Do you know Jesus Christ? Does He know you? What will He say when you stand before Him? Will He say, as He does in Matthew 25, “Come, you who are blessed of My Father, inherit the kingdom prepared for you from the foundation of the world,” or will it be, Depart from Me, accursed ones, into the eternal fire which has been prepared for the devil and his angels.”
Parents, you are responsible to apply God’s Word to your children’s lives. Here is some help.
Young Children – draw a picture about something you hear during the sermon. Explain your picture(s) to your parents at lunch. Older Children – Do one or more of the following: 1) Write down all the verses mentioned in the sermon and look them up later. 2) Count how many times the terms “deceive, deceived or deception” are used in the sermon. Talk with your parents about how to discern the truth.
THINK ABOUT IT!
Questions to consider in discussing the sermon with others. What is the greatest danger we face? How can you know a false prophet/teacher? Explain. How can you know a true prophet/teacher? Explain. What is so frightening about Matthew 7:21-23? Why is self-righteousness the most deceptive sin? Is a profession of faith enough to get you to heaven? Is a good theology enough? Were the people spoken about in verses 21-23 sincere in their beliefs? Did they actually do the things they claimed in verse 22? Can ungodly people do “miracles”? What is the setting for these people to say these things to Jesus? What do their claims reveal about their beliefs? What is the true proof that a person loves Jesus? What did Jesus mean that these people practiced lawlessness? What is a true assurance of salvation based on? Have you examined yourself to make sure you are in the faith (2 Cor. 13:5)? How can you improve your discernment to recognize false teachers?
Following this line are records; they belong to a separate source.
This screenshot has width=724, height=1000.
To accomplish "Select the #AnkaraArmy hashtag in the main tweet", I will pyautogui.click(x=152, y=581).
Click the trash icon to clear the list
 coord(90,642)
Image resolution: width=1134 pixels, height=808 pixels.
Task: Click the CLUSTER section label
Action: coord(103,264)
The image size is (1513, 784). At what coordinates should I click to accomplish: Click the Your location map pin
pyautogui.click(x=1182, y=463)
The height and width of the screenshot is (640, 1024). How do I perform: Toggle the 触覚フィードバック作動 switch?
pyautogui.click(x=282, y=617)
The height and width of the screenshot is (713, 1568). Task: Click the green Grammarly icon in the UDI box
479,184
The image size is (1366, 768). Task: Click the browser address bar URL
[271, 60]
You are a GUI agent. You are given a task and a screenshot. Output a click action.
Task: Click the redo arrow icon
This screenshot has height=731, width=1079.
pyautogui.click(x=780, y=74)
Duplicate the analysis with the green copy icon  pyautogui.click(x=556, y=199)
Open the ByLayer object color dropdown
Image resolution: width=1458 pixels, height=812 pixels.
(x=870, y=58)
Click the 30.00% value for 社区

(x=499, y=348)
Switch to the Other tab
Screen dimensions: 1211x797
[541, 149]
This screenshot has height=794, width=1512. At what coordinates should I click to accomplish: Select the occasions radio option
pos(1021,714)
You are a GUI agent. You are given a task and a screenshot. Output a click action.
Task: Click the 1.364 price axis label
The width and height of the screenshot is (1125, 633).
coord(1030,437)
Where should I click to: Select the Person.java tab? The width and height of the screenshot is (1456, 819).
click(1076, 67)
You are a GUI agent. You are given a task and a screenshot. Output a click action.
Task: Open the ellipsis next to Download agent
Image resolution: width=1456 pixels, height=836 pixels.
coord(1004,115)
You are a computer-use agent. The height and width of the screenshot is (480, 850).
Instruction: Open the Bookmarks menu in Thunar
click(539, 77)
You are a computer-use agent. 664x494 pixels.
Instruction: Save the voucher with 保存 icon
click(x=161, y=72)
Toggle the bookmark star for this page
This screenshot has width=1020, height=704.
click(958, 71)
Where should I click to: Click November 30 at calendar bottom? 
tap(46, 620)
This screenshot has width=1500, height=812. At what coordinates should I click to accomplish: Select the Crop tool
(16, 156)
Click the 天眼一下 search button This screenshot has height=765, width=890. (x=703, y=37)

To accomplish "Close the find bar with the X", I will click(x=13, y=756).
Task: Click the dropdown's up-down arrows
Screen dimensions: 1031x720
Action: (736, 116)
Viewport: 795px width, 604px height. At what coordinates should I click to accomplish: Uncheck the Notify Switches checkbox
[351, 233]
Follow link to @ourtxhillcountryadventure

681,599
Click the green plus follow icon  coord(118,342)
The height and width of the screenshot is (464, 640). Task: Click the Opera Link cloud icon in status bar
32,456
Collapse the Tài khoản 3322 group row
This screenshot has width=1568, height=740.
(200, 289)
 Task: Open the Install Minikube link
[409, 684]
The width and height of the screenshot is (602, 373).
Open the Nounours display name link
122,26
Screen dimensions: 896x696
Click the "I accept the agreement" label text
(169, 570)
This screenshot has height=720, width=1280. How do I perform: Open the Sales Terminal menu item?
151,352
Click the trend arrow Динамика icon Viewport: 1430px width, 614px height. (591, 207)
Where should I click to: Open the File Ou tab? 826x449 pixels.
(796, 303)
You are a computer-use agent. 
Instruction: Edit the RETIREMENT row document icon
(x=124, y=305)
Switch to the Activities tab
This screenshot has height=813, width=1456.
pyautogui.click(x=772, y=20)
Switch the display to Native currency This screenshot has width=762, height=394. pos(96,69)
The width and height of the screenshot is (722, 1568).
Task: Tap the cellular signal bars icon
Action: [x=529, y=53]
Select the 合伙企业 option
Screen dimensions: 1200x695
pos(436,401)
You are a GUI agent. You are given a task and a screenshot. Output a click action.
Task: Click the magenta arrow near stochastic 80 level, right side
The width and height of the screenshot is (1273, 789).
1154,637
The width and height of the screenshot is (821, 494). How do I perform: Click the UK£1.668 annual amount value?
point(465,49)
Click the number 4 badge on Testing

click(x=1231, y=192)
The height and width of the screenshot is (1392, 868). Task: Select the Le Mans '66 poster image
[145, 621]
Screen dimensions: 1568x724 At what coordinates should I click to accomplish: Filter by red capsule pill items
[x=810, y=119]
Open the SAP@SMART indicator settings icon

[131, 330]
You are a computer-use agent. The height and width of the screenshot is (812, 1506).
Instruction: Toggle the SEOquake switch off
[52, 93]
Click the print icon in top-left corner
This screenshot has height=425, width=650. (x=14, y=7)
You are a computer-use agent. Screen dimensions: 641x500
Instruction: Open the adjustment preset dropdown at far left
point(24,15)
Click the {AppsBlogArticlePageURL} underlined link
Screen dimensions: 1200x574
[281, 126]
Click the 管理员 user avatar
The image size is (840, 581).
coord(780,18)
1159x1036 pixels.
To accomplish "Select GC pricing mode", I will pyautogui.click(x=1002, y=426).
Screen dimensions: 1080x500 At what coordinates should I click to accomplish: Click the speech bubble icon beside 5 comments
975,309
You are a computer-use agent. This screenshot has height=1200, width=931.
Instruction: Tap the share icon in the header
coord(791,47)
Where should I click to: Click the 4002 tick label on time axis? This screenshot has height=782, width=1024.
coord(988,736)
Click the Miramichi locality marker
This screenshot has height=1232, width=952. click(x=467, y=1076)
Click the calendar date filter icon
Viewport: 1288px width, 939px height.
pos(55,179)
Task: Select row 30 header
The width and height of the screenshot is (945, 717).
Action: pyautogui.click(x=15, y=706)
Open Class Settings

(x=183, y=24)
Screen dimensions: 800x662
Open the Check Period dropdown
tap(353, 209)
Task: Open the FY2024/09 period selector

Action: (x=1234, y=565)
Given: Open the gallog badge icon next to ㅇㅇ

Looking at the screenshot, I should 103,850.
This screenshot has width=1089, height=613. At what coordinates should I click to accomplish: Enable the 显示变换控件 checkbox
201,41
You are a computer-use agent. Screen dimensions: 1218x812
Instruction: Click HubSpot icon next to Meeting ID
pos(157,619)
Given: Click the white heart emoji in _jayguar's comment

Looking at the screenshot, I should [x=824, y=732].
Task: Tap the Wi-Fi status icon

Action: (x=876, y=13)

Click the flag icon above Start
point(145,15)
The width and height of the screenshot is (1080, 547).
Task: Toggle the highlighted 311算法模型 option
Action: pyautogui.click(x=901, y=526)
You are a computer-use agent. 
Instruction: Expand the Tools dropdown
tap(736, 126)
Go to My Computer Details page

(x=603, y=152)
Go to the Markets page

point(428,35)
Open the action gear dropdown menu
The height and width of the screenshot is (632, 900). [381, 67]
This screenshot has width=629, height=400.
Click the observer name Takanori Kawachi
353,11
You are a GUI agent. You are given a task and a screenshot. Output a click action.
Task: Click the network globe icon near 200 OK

Sermon Notes – 4/11/1999 a.m.
“The Deception of Self-Righteousness” – Matthew 7:21-23
Matt 7:21 (NASB) “Not everyone who says to Me, ‘Lord, Lord,’ will enter the kingdom of heaven; but he who does the will of My Father who is in heaven. 22 “Many will say to Me on that day, ‘Lord, Lord, did we not prophesy in Your name, and in Your name cast out demons, and in Your name perform many miracles?’ 23 “And then I will declare to them, ‘I never knew you; depart from Me, you who practice lawlessness.’
Beware of False Prophets
The Fruit of Righteousness vs. The Fruit of Self-Righteousness
Luke 17:15 “You are those who justify yourselves in the sight of men, but God knows your hearts; for that which is highly esteemed among men is detestable in the sight of God.”
The Deception of Self-Righteousness
The Premise – vs. 21
Their Claims – vs. 22
False Prophets in the past
Walking in the Spirit vs. Walking in the Flesh
John 14:21,23,24: 21“He who has my commandments and obeys them, he it is that loves Me.” 23If anyone loves Me, he will keep My word . . . 24He who does not love Me does not keep My words.”